Summary: See comments in the code , error messages, constants/magic numbers (which has been mentioned before..) and integers


printf( "\nPlease input the integer you would like to find.\n" );
scanf( "%d", &N );

/* Should there be some error catching here ?
What if the user inputs a string,-1,or 10,000 ?
get_num_of_ints( arr, r, N, &first, &count ) does do some bounds
checking, but doesn't emit any error messages.
Beware, the user can always think of something unusual.
*/

int a = get_num_of_ints( arr, r, N, &first, &count );

/* If the function returns -1 then the value is not found.
// This is different to the user inputting something out of range



Is it worth making -1 a const ?

const int EXIT_CODE = -1;  // or
const int SUCCESS = -1;

// I forgot it was C so maybe

#define EXIT_CODE -1       // or
#define SUCCESS -1         // or whatever -1 equals ?


If you were going to use C++, perhaps less pointers ?

Is it worth defining what size and sign your integers are going to be eg u/int32_t, u/int64_t etc ? Available in stdint.h

I'm not going to review the code, but rather give an algorithmic hint.

If that was actually some programming contest, there will probably be some weird test cases in it.

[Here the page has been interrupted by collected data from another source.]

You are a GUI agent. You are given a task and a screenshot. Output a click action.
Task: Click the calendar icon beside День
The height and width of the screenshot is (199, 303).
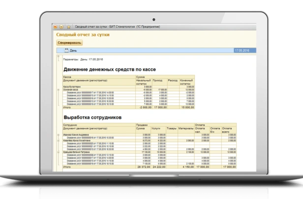66,50
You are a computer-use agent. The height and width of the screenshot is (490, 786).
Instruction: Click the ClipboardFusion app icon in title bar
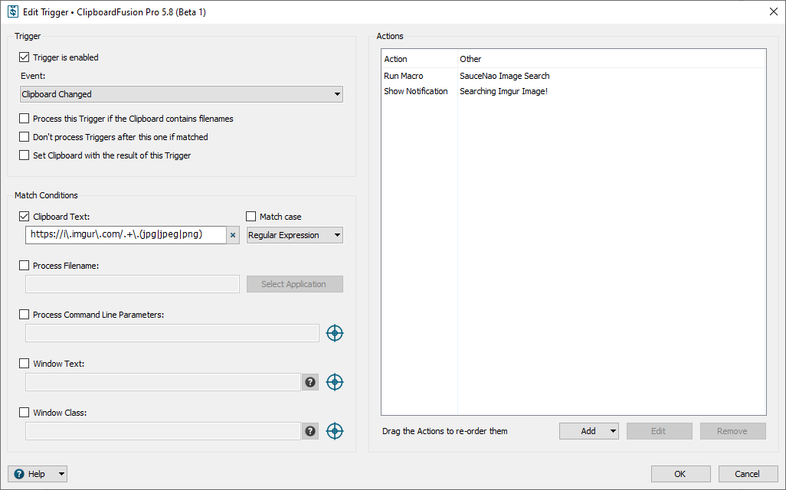[13, 11]
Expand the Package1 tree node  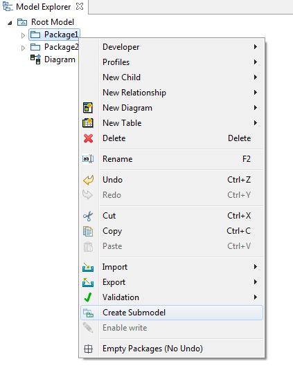23,35
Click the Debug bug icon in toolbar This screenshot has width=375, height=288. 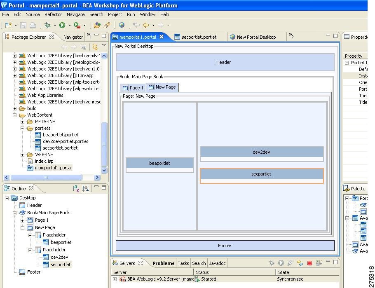click(48, 25)
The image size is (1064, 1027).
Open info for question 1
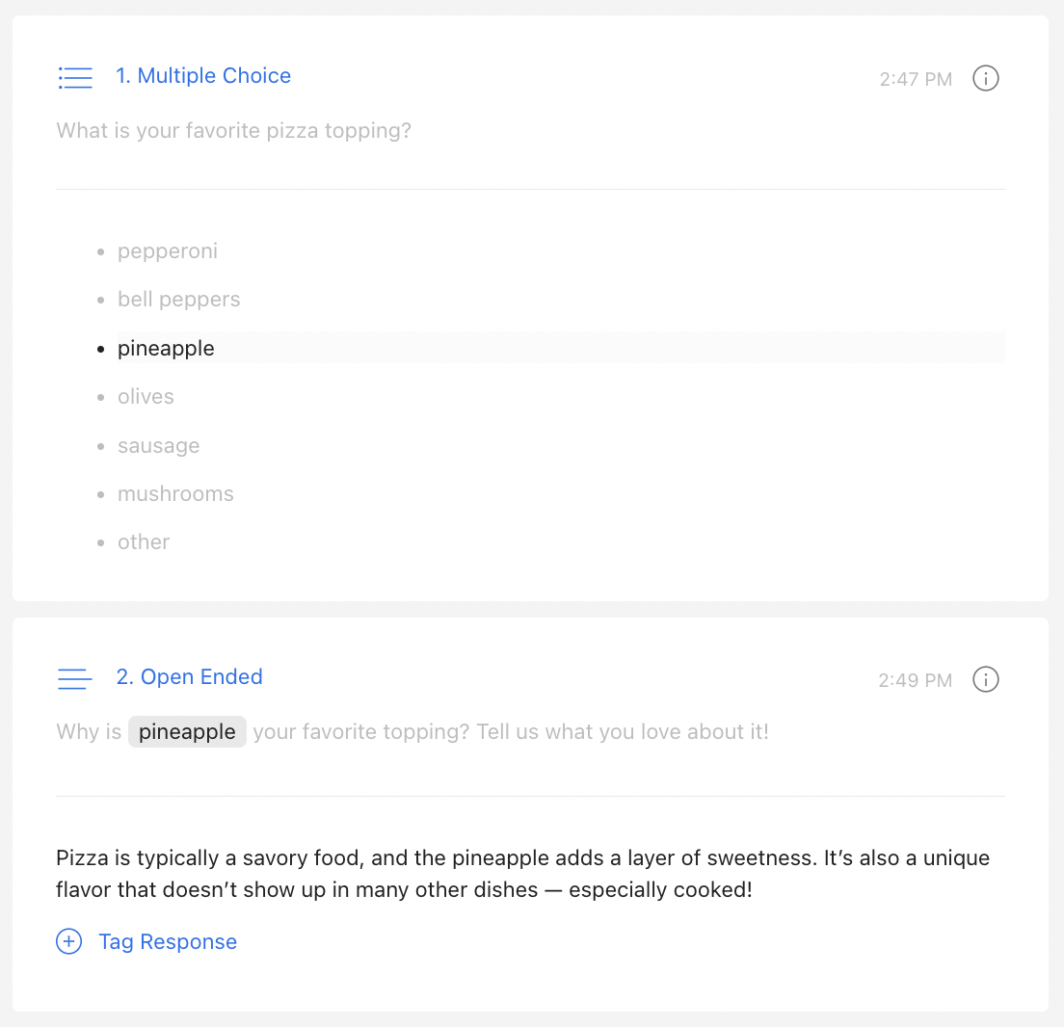[985, 78]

One of weirdest I can think of is a loooong list of equal values. It will make the code presented to scan the whole list, which takes a loooong linear time.

You could save a complexity by getting rid of linear scans and making two binary searches instead, with different conditions: one for the first element equal to the sought one, and one for the last equal.

Then you just test if the desired key was found and (if so) how far apart the two searches stopped.

Before we even look at the interface and algorithm, there's a few issues to address:

• <string.h> and <stddef.h> aren't required, as far as I can see (note that <stdlib.h> must provide size_t, if that's why the latter was included).

• int main() is a non-prototype definition; prefer int main(void) instead.

• There's no check that scanf() successfully converted a value. This lack of checking is a serious bug. If scanf() doesn't return 1 here, we need to take corrective action (consume input and prompt again, or just write a message to stderr and return EXIT_FAILURE).

• We attempt to print the results using %d with size_t values - we should be using %zd instead.

As for the get_num_of_ints() function, there are many narrowing and sign-converting conversions hidden there, due to use of int variables which really ought to be size_t (don't just blindly convert, because subtraction will overflow when r is zero).

To be honest, I don't understand why you're implementing your own binary search from scratch instead of simply using the Standard Library bsearch() for this.

Oh, and the function name is highly misleading, as the return value is not the number of matches; it's the index of first match.

I think all my other observations are mentioned in older answers; there's no point repeating those.